Au milieu de la nuit, les liens sur un de ses poignets avaient glissé, ses mains étaient libres, il aurait pu se détacher, mais il ne voulu pas le faire… ce n’était pas à lui de se détacher mais à elle de le faire, il lui en voulu de le laisser ainsi, ne changea pas de position en continuant d’espérer que sa geôlière le libère et s’endormi ainsi, pour une heure ou deux de mauvais sommeil entrecoupé, avant de se réveiller encore plus moulu au petit jour.
Tout en ayant du mal à se comprendre, il glissa de nouveau ses mains dans leurs liens, dans son dos, pour qu’elle le retrouve comme elle l’avait laissé… il lui en voulu encore de son injustice, désespéra pendant une heure sans qu’elle ne se décide à bouger, frémi quand il l’entendit bouger… lorsqu’il sentit ses pieds se poser dans son dos, jouer un peu avec sa peau, le poids immense abattu toute la nuit sur lui s’évanouit sans qu’il s’en rende compte, en un instant… leur glissement contre sa chair lui caressait le cœur, comme ils auraient lissé le sable, effaçant toute possibilité de rancœur… d’un orteil, elle fit tomber le lien sur ses poignets… sa main tira sur le cordon attaché au lit libérant ses pieds… d’une voix un peu épaissie par la nuit, bienveillante pourtant, elle lui dit après avoir marché sur son dos, de s’allonger sur le lit et de se branler pendant qu’elle allait se préparer… il avait sombré plus d’une heure avant qu’elle ne le secoue doucement pour partir, une fois avalé brûlant un café.

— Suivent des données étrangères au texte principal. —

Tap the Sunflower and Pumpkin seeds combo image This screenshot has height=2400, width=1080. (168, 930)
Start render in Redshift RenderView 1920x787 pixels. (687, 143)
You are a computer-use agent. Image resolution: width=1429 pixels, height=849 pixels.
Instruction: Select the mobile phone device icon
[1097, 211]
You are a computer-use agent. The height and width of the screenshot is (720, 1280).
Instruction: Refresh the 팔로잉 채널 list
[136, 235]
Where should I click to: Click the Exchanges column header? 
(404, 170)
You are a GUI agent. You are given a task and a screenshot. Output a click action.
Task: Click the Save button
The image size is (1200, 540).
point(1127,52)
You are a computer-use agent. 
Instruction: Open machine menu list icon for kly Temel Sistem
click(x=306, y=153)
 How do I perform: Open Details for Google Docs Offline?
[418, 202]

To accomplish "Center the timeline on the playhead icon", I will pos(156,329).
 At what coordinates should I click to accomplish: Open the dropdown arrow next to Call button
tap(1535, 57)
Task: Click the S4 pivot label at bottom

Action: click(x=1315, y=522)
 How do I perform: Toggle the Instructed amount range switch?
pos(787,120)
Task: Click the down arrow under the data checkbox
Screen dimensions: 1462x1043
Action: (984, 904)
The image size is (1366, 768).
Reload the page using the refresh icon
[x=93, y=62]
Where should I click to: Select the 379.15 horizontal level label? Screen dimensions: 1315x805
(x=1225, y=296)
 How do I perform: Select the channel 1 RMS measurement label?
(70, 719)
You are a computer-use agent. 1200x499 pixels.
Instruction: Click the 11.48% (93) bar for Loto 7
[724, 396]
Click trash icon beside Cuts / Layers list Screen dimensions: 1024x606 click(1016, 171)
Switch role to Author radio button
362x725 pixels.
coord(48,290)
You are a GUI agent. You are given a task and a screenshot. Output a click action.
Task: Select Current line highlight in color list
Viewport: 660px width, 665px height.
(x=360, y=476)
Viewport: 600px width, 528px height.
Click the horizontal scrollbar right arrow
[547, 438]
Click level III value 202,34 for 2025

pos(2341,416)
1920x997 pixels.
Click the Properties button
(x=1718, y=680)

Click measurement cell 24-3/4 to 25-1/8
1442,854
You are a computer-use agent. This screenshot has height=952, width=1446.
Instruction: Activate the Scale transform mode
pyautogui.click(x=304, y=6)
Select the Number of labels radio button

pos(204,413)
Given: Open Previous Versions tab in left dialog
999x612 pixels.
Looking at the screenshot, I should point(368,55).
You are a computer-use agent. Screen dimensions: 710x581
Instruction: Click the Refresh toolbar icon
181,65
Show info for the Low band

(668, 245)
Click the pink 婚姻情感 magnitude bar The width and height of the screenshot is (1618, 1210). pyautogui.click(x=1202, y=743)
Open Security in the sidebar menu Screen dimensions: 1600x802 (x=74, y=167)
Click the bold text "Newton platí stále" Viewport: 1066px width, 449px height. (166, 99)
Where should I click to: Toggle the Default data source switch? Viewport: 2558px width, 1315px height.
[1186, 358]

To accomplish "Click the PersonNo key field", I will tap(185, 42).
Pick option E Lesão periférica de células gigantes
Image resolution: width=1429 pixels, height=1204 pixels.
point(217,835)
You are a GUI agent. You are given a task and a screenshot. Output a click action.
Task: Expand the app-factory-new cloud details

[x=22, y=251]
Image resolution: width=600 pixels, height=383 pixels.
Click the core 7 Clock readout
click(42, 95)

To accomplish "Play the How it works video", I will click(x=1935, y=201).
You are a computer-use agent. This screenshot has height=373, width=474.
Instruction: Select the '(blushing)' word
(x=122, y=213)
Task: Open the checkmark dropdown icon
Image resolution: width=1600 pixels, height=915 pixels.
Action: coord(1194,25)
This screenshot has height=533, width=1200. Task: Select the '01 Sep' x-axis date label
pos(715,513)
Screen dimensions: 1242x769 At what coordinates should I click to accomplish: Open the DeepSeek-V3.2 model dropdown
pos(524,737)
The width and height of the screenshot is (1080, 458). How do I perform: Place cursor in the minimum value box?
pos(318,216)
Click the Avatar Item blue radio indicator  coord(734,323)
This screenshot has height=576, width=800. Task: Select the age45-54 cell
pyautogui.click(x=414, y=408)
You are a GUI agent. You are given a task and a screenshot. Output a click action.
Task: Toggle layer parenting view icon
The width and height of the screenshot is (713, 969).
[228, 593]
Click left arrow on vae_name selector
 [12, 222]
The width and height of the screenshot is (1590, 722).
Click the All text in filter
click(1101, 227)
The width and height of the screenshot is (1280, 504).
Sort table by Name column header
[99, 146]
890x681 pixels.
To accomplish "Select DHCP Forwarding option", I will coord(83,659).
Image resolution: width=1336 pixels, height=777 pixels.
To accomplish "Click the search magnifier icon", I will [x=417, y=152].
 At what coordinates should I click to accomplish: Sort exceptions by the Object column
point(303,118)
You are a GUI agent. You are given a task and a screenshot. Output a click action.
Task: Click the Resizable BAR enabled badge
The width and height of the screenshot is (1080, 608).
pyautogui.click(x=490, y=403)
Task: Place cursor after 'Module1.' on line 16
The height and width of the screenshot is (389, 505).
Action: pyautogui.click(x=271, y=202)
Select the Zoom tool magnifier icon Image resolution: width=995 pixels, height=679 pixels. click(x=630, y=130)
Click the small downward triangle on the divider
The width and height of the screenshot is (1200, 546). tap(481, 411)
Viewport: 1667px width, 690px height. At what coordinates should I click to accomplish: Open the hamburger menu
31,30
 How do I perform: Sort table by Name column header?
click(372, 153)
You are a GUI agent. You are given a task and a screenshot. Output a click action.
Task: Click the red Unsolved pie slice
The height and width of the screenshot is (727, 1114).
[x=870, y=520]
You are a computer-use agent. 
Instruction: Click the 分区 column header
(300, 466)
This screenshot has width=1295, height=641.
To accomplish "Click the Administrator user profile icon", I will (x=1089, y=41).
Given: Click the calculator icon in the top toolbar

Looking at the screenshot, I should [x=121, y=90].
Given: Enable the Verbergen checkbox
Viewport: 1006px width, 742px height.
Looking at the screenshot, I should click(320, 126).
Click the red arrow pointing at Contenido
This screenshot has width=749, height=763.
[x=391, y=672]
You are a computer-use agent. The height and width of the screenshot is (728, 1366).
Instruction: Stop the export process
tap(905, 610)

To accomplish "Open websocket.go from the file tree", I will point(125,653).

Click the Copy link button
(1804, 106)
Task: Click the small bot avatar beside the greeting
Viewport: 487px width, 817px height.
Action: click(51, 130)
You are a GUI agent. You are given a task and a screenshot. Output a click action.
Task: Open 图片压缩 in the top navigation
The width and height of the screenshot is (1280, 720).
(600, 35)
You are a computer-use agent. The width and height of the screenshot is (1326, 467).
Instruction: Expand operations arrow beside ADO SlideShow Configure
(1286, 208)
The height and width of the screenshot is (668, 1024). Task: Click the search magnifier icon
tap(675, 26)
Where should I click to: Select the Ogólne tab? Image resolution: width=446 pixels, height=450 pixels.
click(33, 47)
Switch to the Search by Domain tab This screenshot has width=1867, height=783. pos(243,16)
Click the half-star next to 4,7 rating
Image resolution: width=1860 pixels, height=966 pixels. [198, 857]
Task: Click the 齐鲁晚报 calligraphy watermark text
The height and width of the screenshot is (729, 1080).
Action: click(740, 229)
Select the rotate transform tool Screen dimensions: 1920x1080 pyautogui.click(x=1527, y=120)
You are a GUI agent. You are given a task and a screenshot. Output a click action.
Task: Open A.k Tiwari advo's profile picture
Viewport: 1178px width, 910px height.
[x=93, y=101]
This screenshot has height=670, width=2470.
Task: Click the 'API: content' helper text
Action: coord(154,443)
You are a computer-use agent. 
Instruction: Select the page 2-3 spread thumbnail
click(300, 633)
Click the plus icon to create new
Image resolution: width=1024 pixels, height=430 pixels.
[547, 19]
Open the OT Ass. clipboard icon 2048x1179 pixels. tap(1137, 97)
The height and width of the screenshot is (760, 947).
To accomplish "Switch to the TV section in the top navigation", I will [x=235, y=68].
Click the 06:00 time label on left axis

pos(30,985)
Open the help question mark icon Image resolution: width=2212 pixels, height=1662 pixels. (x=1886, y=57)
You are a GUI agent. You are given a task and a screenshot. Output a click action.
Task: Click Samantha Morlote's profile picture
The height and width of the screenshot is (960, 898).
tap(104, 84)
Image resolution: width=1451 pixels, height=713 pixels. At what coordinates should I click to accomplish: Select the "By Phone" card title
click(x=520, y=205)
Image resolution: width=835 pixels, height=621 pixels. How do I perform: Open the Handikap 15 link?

Ces même pieds qui l’ont foulé puis fascinés tout le matin, exposé sous ses yeux comme une récompense, quittent le tableau de bord et se glissent dans des chaussures de cuir, très ville, très femme, aux talons stables mais très hauts et à l’arc aussi cambré que celui naturel de ses pieds… ils sont à présent devant la prison de Champ-Dollon : Attends-moi là, j’y vais… Mais il faut faire une demande préalable pour les visites, à l’administration pénitentiaire !
Elle enfile un manteau léger et long qui couvre ses genoux, fait le tour de la voiture et par la fenêtre ouverte l’embrasse pour la première fois, comme pour se porter chance, avant de partir vers le portail d’un pas décidé : Attends-moi !
Il y a l’ombre d’une supplique… le ciel suisse est devenu étonnement voilé, il attend comme au parking en tentant de lire un pamphlet de circonstance, Unlimited Emmerdement of New Order, où l ’administration Suisse est décrite en répétant des phrases sarcastiques selon une rythmique syncopée, façon pour lui d’écorcher le glacis de surface que présente ce pays au façons bien policées, comme l’incident Stern a fait un accroc dans la tranquillité du havre des financiers saoudiens et des affairistes russes… Stern aussi, à sa façon, semait ses touches de désordre dans des conseils malmenés… il ne l’avait croisé qu’à peine mais cet homme l’avait pourtant recruté, à l’issue d’une entrevue subite sur la foi d’une recommandation d’un client précédent auquel il avait, en quelques semaines d’analyse, fait gagner un ou deux millions, ajustant de quelques centièmes des procédés obscurs conçus par des mathématiciens pour des financiers… en huit minutes d’entretien à peine, le grand homme pressé avait eu l’arrogance de le jauger, de le choisir et de lui confier son plus gros contrat, le premier d’ailleurs qui resterait impayé.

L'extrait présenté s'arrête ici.